Após todo o dificil trabalho de acionar funerária e outros procedimentos mais, o corpo foi levado ao velório à 01hora da madrugada.

Nos dirigimos para lá, eu, minha mãe, meu irmão e um senhor que nos acompanhou.

Estava bem frio naquela noite. Muito frio.

As cenas que ficaram gravada em minha mente jamais se apagarão.

Passamos a noite lá, apenas nós.

Bem, digo apenas nós de humanos, pois havia por ali alguns gatos que circulavam, entravam nas salas do velório, se aproximavam das pessoas ali presentes.

Eram animais dóceis, amigáveis. Achei interessante.

Quando o dia foi clareando notei que havia mais gatos a circularem ao redor do velório.

Me disseram que viviam por ali. Eram os gatos do cemitério e uma senhora os alimentava.

Durante o dia, fui andar um pouco pelo cemitério que fica bem em frente ao velório municipal.

E lá, para minha surpresa, logo na entrada do cemitério, andando por sobre os túmulos, vi vários outros gatos, de diversas cores, de tamanhos diferentes.

Olhavam com um olhar estranho, como que de piedade, de uma certa dor e melancolia.

Mas um deles me chamou mais a atenção.

Era escuro, não negro, mas acinzentado, bem grande, creio que seria da raça angorá.

Me olhou com ar de superioridade, como se fosse uma espécie de líder.

Nossos olhares se cruzaram apenas alguns segundos mas foi o suficiente para me arrepiar.

O dia passou como o pior dia de minha vida, pois nunca tinha perdido ninguém assim próximo.

Os dias se passaram e pela força recebida através das pessoas amigas que passaram pelo velório, senti que deveria também comparecer a velórios de parentes e amigos.

E assim o fiz.

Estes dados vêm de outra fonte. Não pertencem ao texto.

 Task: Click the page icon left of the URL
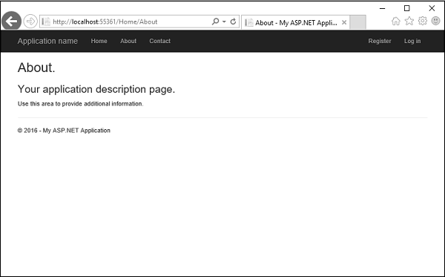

Um, dois, três e mais vezes compareci.

E fui notando que gatos sempre apareciam por lá, mas não eram os mesmos, sempre eram diferentes. Isso começou a me intrigar.

Mas não comentei isso com ninguém.

Um dia porém, algo que vi me deixou arrepiado totalmente.

No velório do pai de um amigo meu, fui dar umas voltas pelo cemitério para dar uma relaxada, e logo na entrada lá estavam eles. Os gatos do cemitério.

Vários a caminhar por entre túmulos, outros deitados á sombra.

Todos diferentes, nenhum que estivesse por lá na última vez que fui a um velório.

Mas um deles eu reconheci, e ele me olhou fixo nos olhos. Era ele, o gato angorá acinzentado.

O mesmo olhar, o mesmo brilho melancôlico que vi quando estive lá quando do falecimento de meu pai.

Medo. Foi isso que senti ao cruzar meu olhar com o dele.

Era como se ele dissesse: Eu te conheço e em breve você me conhecerá também.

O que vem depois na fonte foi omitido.